Dataset content start
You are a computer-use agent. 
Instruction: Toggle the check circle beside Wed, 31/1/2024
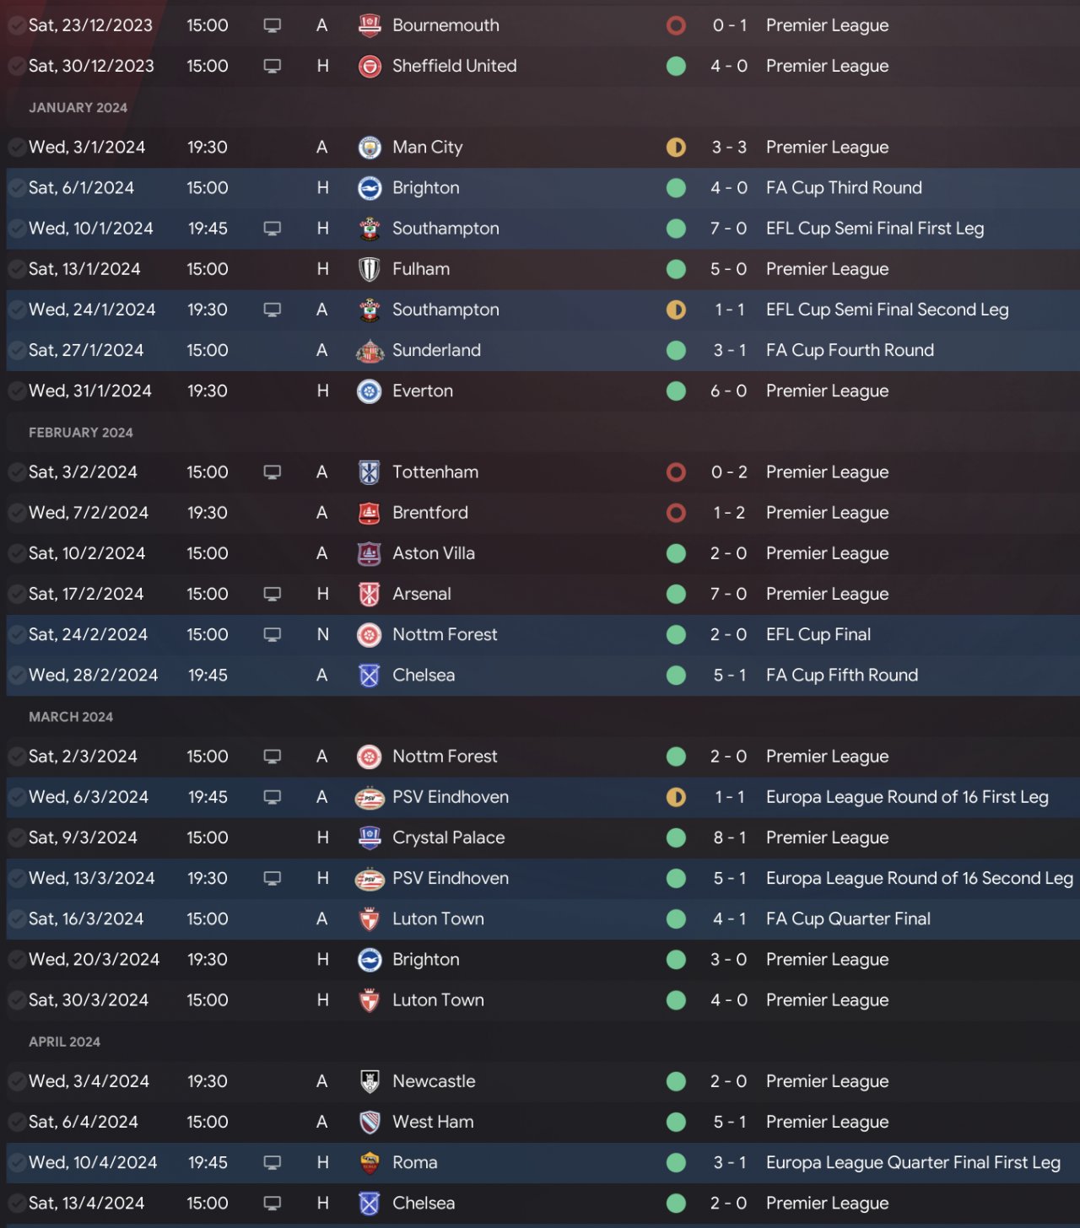[16, 390]
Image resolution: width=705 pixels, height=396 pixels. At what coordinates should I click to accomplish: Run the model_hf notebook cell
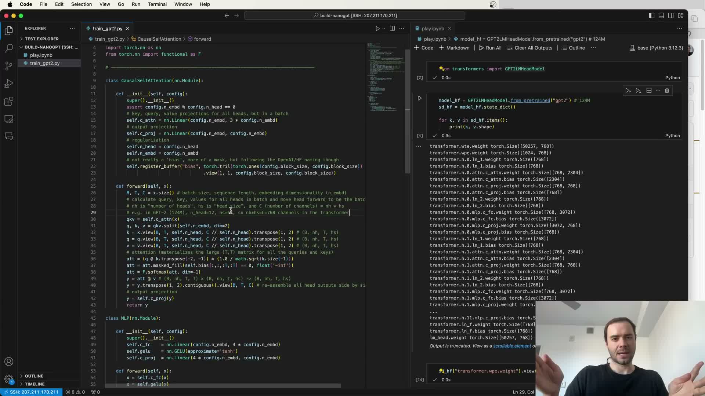(420, 98)
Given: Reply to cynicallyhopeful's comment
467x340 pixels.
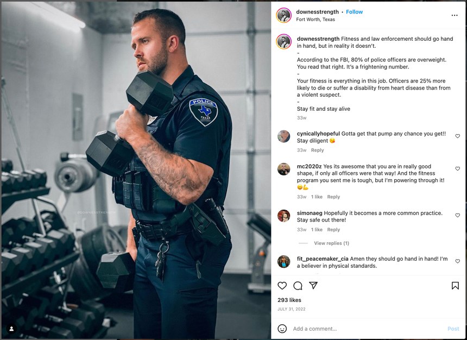Looking at the screenshot, I should 317,150.
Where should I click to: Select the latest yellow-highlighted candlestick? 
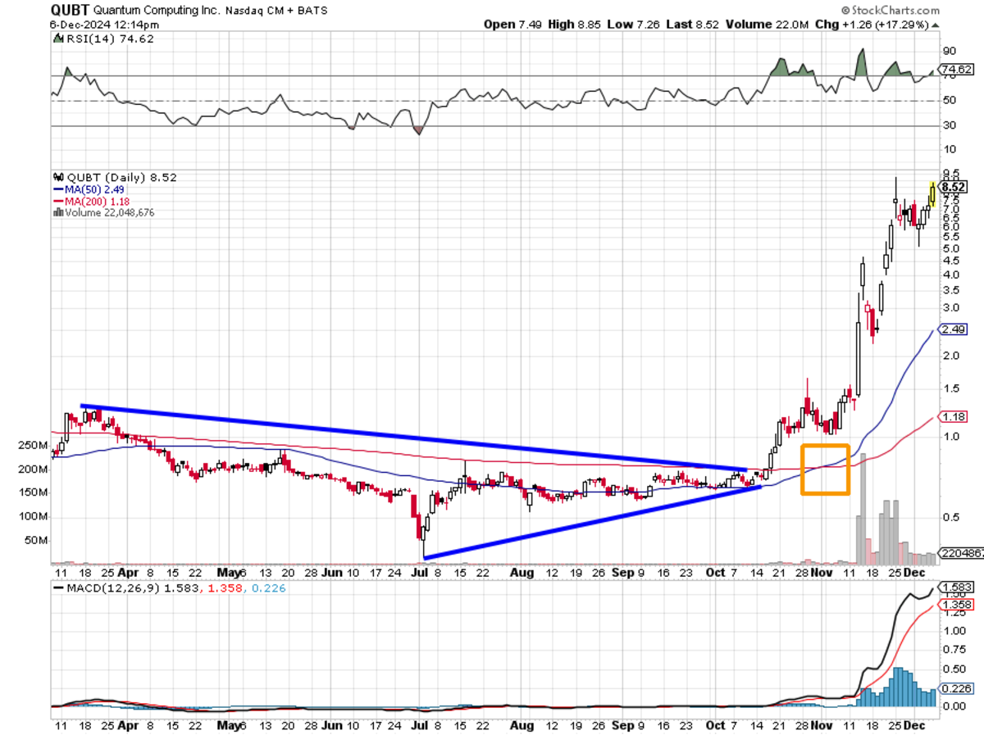[x=932, y=194]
Dataset content end
[What the exercise asks]: Rewrite all the items above with "click" swapped for "tap" and every other word left as it is. Leave the pictures out of your answer.

[Answer for this exercise]:
You are a computer-use agent. 
Instruction: Toggle the check circle beside Wed, 31/1/2024
[16, 390]
Image resolution: width=705 pixels, height=396 pixels. At what coordinates should I tap to accomplish: Run the model_hf notebook cell
(420, 98)
Given: Reply to cynicallyhopeful's comment
467x340 pixels.
Looking at the screenshot, I should 317,150.
Where should I tap to: Select the latest yellow-highlighted candlestick? 
[x=932, y=194]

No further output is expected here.